> _Aim of the task_:
Extract the lines of the material below, beginning with the first and ending with the line that holds "Click the 8 bpc color depth button". Skip every picture.

> _Exercise data_:
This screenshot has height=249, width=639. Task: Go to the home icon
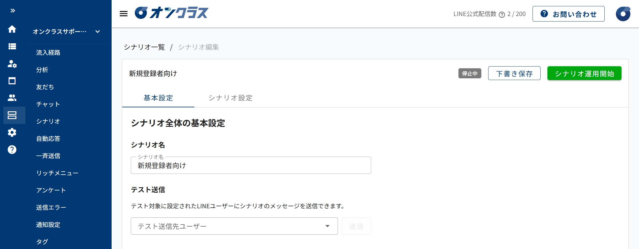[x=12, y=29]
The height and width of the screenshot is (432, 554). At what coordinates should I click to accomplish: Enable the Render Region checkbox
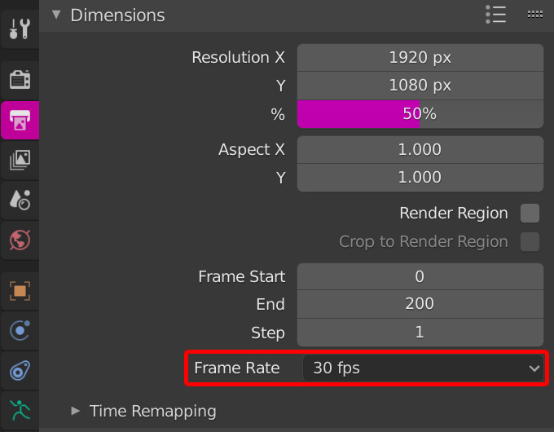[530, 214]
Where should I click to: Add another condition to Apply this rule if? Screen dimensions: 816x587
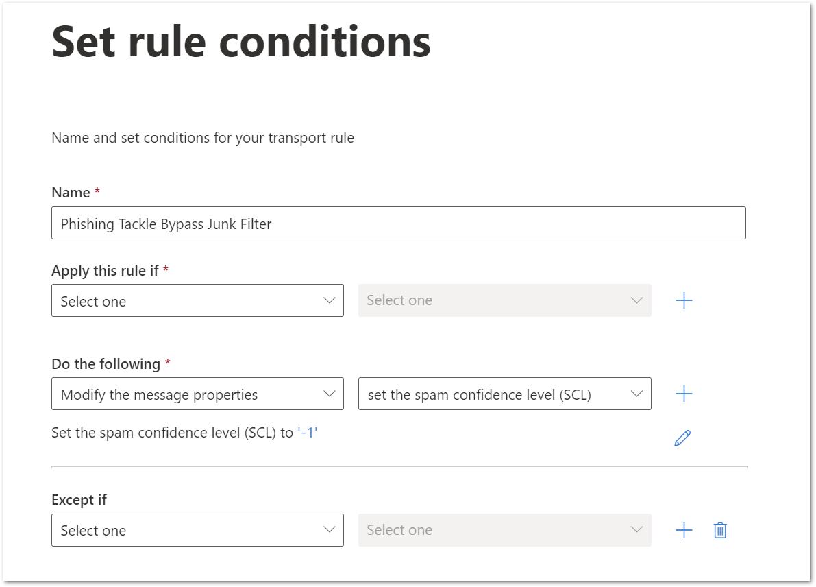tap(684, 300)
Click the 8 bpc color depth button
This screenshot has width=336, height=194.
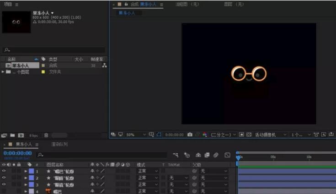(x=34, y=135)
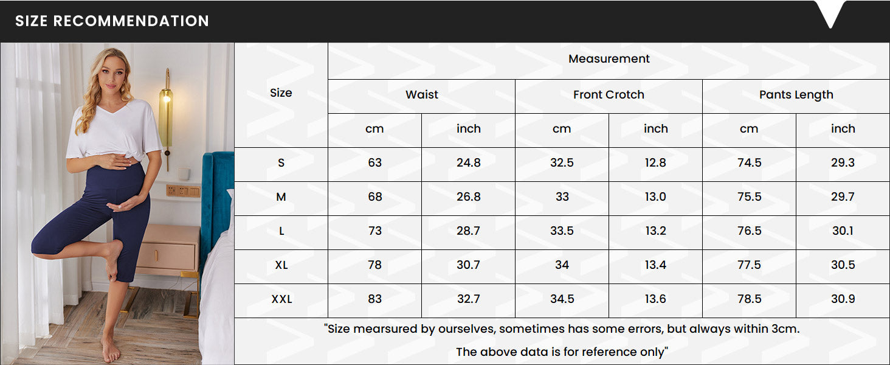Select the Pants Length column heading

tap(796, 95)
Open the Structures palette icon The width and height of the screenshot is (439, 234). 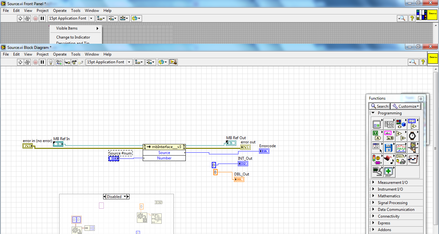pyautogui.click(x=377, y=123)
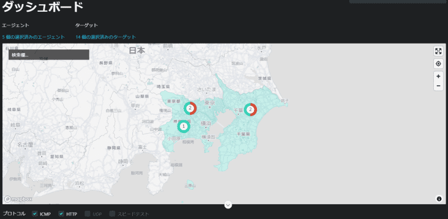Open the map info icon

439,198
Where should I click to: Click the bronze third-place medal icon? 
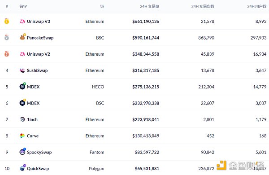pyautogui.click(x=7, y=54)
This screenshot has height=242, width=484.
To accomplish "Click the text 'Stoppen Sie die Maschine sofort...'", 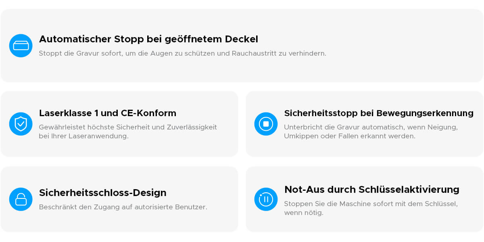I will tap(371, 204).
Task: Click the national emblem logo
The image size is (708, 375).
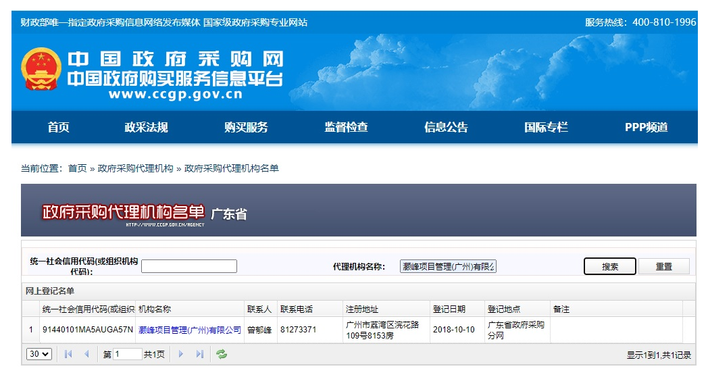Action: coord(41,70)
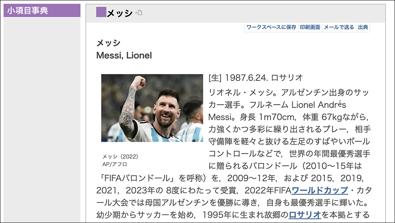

> _Answer box_:
This screenshot has height=249, width=639. Task: Go to the home icon
[x=12, y=29]
The height and width of the screenshot is (432, 554). At what coordinates should I click to accomplish: Enable the Render Region checkbox
[530, 214]
Where should I click to: Add another condition to Apply this rule if? Screen dimensions: 816x587
tap(684, 300)
Click the 8 bpc color depth button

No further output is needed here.